Extracted material

####################

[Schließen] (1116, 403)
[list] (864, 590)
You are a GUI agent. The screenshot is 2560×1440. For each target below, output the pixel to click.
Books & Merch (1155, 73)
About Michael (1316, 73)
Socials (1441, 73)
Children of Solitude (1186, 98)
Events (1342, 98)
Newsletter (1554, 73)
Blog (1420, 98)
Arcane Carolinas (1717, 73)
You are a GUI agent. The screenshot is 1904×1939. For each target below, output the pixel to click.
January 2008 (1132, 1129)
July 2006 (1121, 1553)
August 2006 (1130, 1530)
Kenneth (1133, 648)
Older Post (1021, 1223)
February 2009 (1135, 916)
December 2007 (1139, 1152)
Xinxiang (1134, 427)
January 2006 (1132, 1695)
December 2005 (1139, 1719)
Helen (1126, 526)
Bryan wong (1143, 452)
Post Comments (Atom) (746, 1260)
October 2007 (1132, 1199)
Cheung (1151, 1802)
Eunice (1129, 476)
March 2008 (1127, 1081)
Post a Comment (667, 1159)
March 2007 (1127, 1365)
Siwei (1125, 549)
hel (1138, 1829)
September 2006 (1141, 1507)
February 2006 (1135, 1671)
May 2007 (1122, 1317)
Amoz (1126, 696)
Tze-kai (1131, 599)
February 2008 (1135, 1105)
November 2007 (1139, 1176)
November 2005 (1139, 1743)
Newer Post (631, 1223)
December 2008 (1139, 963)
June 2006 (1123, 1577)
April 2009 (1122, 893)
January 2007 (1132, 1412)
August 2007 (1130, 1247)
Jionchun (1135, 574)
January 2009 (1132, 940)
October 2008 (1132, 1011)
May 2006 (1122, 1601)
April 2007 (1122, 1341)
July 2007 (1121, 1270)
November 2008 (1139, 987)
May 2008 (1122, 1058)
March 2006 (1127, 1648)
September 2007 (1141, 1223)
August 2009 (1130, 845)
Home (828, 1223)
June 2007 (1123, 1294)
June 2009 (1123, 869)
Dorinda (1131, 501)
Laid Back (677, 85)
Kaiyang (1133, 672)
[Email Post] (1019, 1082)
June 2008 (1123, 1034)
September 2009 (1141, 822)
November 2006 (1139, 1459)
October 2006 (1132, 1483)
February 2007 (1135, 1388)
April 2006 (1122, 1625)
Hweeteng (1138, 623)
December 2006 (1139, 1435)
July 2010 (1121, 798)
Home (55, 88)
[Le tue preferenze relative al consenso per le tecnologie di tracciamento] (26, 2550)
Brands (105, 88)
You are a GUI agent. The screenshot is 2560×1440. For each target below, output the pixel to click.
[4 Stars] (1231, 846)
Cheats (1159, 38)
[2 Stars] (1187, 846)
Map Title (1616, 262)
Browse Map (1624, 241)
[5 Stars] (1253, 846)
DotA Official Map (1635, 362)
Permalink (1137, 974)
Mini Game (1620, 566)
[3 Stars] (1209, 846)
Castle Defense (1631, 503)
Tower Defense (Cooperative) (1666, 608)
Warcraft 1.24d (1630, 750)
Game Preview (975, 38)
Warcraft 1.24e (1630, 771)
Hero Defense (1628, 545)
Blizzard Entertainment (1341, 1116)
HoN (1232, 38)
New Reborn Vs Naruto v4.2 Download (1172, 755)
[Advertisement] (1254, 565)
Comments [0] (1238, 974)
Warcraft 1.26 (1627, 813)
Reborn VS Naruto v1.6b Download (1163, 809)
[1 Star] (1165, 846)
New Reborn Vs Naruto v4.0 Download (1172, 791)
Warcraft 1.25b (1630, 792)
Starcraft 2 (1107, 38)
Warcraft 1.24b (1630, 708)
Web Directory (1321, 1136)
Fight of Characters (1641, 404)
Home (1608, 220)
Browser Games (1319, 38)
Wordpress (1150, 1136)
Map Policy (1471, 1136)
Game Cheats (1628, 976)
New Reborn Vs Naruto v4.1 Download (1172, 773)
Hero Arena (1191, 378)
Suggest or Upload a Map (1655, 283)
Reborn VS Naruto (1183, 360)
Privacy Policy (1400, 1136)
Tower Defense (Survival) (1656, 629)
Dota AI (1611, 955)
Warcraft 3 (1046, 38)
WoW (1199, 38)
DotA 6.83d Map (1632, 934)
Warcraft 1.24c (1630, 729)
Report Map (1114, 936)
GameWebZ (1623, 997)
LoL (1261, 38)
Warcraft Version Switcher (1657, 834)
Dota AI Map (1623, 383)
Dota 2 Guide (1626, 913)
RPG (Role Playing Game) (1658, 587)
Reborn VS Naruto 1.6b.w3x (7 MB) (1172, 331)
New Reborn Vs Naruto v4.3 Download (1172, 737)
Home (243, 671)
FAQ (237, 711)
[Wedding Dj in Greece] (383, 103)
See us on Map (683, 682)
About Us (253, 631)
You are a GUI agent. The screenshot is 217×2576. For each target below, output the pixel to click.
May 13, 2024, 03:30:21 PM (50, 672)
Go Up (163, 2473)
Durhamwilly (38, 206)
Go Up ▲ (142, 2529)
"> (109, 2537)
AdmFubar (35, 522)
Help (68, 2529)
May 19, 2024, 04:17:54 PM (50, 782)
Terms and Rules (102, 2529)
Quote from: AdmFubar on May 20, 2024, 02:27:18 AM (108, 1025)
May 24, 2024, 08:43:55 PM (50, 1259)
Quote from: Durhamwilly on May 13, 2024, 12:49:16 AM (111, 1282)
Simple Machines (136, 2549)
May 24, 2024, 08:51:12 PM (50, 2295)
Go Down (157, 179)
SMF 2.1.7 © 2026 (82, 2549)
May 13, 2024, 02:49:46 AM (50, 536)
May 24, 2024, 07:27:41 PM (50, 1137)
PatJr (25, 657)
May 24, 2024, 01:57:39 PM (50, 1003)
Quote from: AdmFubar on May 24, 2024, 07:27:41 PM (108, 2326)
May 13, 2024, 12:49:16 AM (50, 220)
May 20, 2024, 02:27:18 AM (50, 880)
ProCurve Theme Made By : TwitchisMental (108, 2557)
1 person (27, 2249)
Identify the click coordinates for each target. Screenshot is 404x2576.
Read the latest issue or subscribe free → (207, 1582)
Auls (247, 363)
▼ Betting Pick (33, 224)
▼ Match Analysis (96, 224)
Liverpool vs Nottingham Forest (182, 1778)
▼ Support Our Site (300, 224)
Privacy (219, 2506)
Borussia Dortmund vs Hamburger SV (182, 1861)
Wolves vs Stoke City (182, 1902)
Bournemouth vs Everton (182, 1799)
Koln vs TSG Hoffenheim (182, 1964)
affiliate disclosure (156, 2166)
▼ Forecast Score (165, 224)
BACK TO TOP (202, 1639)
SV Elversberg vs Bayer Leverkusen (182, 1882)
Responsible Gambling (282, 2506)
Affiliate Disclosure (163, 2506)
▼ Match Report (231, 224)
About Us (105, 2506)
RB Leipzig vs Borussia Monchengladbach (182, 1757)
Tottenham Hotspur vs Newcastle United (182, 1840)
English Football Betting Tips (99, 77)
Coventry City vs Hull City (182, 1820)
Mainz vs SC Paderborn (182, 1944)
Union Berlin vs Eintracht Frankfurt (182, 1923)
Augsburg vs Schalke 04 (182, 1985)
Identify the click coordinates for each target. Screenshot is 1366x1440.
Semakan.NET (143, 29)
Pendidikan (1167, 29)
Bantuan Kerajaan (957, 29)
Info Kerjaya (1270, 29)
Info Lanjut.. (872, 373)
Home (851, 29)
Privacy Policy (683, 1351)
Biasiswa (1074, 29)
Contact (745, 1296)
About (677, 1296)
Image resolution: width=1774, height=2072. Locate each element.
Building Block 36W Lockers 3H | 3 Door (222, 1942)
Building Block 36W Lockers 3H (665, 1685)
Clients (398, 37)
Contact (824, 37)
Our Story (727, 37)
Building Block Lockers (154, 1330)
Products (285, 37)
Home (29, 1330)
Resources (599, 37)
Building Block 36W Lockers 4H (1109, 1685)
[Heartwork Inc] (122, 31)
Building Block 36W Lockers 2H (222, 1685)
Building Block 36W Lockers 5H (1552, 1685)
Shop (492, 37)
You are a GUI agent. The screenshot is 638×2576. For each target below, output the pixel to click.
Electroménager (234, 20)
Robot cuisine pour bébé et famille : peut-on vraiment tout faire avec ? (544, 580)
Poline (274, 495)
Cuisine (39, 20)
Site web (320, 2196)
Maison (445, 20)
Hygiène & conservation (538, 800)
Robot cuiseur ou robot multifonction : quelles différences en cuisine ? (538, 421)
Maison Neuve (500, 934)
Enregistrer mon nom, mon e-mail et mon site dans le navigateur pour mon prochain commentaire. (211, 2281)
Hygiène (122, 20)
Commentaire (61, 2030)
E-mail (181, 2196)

####################

Work item
Report every line of the material above in which "September" appears.

Worked solution
September 2006 (1141, 1507)
September 2007 (1141, 1223)
September 2009 (1141, 822)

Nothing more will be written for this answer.